Betrothed and I walking

Amazing she’ll still hold hands with me after all these years

Living Healthily By Feel

As I wrote recently, modern life requires some dependence upon expert recommendations, but when it comes to our health, we’re too dependent upon scientists; when it comes to our money, we’re too dependent upon financial planners; and when it comes to our spirituality, we’re too dependent upon religious professionals.

A recent Wall Street Journal story described a study of older recreational athletes. The conclusion, past age 50, running more than 15-20 miles a week at faster than 7:30 per mile is associated with higher mortality rates. That makes sense since fast long distance running is a form of stress. So far, I’ve ran about 1,470 miles this year or almost exactly 30 a week. Most of those miles were in the 7:30 neighborhood (well, not the last 8 in Canada). In addition, I’ve swam about 185 miles and rode 5,272—all personal highs thanks to my Ironperson Canada prep.

According to some scientific experts, I’m killing myself in the predawn perpetual light rain, in the sense that I’m shortening my life. If you listen carefully, you can hear couch potatoes everywhere cheering lustily.

So do I dial things back? I accept the studies’ peer-reviewed conclusions, but I’m too skeptical to change my overly active lifestyle as a result of the study. When determining how far and fast to run, swim, and cycle; instead of living purely by science; I choose to live mostly by intuition or feel.

I know myself better than the scientists who conducted the study. Consequently, I’m just arrogant enough to think their study doesn’t apply to me. I’ve slowly built my endurance base over the last twenty years, I eat well, I prioritize sleep, and I’m pretty good about minimizing everyday stress. Regularly going semi-long contributes to the excellent quality of my life. I’m convinced I’m physically, mentally, and even spiritually healthier than I otherwise would be if I cut back based on this study’s recommendations.

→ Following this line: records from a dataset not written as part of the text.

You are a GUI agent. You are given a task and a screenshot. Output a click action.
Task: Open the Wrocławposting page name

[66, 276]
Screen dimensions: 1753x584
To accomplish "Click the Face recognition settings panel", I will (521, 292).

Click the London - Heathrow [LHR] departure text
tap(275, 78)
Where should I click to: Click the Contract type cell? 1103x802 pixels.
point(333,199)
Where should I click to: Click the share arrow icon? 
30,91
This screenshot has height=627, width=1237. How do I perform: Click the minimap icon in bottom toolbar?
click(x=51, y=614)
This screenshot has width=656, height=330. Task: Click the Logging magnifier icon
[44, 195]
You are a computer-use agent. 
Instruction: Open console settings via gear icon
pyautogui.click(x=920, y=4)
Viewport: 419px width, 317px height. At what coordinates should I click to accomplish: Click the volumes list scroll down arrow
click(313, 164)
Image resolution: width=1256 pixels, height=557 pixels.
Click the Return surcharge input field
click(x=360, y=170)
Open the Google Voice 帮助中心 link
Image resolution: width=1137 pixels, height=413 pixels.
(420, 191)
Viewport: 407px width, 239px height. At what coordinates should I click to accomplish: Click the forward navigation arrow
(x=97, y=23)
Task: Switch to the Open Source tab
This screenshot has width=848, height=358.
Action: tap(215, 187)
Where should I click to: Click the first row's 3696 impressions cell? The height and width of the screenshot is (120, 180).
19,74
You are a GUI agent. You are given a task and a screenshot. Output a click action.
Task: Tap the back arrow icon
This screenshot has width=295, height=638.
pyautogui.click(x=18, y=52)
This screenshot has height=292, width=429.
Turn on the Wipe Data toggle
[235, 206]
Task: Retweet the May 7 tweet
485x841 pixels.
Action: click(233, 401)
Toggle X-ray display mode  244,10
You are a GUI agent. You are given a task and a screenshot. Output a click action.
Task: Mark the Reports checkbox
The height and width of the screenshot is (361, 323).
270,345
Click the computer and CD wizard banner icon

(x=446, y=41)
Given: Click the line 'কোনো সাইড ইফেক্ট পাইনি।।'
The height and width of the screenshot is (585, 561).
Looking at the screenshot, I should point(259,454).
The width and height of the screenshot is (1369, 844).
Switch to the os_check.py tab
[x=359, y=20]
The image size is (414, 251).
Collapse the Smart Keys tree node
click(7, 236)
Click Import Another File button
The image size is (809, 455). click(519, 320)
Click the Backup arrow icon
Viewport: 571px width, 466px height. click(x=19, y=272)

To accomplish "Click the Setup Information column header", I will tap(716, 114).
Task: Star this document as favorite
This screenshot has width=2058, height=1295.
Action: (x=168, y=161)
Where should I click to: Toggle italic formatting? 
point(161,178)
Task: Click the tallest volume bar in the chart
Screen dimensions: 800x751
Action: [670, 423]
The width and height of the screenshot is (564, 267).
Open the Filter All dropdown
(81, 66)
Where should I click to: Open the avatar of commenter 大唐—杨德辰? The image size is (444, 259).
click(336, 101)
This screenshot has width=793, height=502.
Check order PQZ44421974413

I would like to live a long life, but I’m even more interested in maintaining a good quality of life. Late in life I want to remember my past; read The New Yorker; write regularly; and walk without falling down.

I could be wrong. About one of the most important decisions imaginable. The horrors, I may not be special. If some of you are at my funeral in two or twenty years, I give you permission to laugh one last time at me.

Saturday morning, I extended myself for only the second time since Ironperson Canada (the other was the Seattle Half Marathon two weeks ago). I ran 10 miles with my favorite right wing burners, inhaled a large bowl of oatmeal, and then celebrated Hob’s 52nd birthday by swimming 52 100’s. Dear longevity researchers, stick that in your pipe and smoke it.